Shortly after my column was posted, I received an email from the head of the group. He said I had not sufficiently disguised the women and one of them—whose story of her rape led the column—was especially upset.
We changed the piece, removing details and much of her story. I felt conflicting emotions—guilt that I had hurt someone who had suffered so much, but also a bit mad. I had written the column to help these veterans—and perhaps others who have not sought assistance—by telling of their plight. I thought it was helpful, and still do. At the organization’s request, I used pseudonyms, even though it’s a practice I don’t like. “No good deed goes unpunished,” I thought ruefully, recalling the words of the late Clare Boothe Luce.
Being so conflicted, I have replayed the event in my mind frequently, wondering if I should have handled it differently.
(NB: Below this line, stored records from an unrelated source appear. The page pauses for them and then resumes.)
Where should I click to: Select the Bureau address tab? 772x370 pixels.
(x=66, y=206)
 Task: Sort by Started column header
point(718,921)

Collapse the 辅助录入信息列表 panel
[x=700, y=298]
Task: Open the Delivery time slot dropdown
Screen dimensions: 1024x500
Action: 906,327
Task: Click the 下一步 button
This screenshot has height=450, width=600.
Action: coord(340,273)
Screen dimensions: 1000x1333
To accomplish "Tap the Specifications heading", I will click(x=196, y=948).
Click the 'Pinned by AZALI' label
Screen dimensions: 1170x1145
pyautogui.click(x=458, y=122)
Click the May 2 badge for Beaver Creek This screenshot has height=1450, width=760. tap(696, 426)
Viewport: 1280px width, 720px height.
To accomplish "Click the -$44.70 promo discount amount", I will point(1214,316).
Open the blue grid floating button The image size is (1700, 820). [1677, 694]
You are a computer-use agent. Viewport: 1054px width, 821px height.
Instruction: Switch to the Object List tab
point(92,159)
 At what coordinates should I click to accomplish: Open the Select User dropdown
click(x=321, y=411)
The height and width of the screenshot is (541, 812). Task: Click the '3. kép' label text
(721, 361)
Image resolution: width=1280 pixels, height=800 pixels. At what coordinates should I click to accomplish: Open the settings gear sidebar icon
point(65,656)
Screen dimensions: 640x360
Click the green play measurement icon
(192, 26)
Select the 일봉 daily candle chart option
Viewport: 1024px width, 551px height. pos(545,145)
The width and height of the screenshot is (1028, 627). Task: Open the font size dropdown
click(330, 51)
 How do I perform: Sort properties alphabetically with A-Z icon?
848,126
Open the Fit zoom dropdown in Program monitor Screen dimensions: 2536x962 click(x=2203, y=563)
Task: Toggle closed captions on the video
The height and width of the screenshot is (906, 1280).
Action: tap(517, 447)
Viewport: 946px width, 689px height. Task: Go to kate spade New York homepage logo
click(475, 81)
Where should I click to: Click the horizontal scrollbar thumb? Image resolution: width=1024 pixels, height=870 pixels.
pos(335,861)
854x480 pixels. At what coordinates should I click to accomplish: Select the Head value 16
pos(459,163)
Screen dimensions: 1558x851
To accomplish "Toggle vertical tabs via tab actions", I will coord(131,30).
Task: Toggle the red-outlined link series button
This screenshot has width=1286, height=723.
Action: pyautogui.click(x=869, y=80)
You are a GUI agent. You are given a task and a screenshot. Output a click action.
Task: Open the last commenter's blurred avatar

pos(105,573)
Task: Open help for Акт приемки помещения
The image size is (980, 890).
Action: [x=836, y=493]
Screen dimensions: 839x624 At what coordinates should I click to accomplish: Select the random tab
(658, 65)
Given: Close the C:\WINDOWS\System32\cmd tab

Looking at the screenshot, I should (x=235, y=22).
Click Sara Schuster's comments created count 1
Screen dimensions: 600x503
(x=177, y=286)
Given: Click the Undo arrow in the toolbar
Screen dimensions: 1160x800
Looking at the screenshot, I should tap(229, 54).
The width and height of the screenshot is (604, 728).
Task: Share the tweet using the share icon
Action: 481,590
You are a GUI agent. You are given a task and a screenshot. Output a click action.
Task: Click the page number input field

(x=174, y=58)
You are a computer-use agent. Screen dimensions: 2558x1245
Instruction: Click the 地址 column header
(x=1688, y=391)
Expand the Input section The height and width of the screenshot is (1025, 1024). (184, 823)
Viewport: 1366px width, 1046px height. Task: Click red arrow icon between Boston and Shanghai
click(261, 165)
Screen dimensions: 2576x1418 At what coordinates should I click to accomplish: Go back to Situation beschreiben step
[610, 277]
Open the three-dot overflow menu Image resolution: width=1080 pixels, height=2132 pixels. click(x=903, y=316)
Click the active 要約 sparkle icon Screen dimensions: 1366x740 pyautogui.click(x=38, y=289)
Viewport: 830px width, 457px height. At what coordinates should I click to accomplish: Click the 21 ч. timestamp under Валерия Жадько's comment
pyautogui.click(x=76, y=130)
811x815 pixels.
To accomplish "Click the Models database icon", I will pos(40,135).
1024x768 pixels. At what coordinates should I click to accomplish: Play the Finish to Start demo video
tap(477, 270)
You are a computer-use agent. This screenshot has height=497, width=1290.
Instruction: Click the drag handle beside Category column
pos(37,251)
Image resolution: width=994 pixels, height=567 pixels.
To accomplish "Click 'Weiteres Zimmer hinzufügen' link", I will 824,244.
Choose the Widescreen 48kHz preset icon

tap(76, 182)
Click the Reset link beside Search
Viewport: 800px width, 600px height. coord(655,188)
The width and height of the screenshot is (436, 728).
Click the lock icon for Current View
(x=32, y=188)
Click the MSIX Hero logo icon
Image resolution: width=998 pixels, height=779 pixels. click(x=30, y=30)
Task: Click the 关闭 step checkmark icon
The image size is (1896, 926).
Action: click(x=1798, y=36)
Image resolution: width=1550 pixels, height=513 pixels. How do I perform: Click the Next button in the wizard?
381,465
I wonder if Sabrina Rubin Erdely, who reported and wrote the Rolling Stone story, is having the same kind of thoughts.
Erdely was introduced to Jackie by Emily Renda, a University of Virginia graduate who works for the school as a sexual violence awareness specialist, T. Rees Shapiro of The Washington Post reported. Renda told the Post she had met Jackie in fall 2013. Jackie, Renda said, had told her she had been raped by five men, although she was later quoted in the Rolling Stone article as saying there had been seven. This is one of the discrepancies that has turned up in her account.
Renda, a rape victim, is an activist on the issue and believes in telling her story to others. “Each time, I’ve been contacted by other survivors who just like me, are learning and reaffirming that they ... have never been alone,” she wrote in The Huffington Post.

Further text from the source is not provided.